— What to do —
Count how many lines of the records below contain the word "resolution". Give only the number.

· · · · · · ·

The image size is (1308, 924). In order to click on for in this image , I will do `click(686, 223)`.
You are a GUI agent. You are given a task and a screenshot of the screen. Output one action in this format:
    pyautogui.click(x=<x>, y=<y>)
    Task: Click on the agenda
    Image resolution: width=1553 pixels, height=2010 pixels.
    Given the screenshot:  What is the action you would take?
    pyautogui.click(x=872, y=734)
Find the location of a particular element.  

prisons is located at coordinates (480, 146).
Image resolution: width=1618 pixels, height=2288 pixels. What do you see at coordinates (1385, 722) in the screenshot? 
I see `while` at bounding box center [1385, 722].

· · · · · · ·

— Task response —
2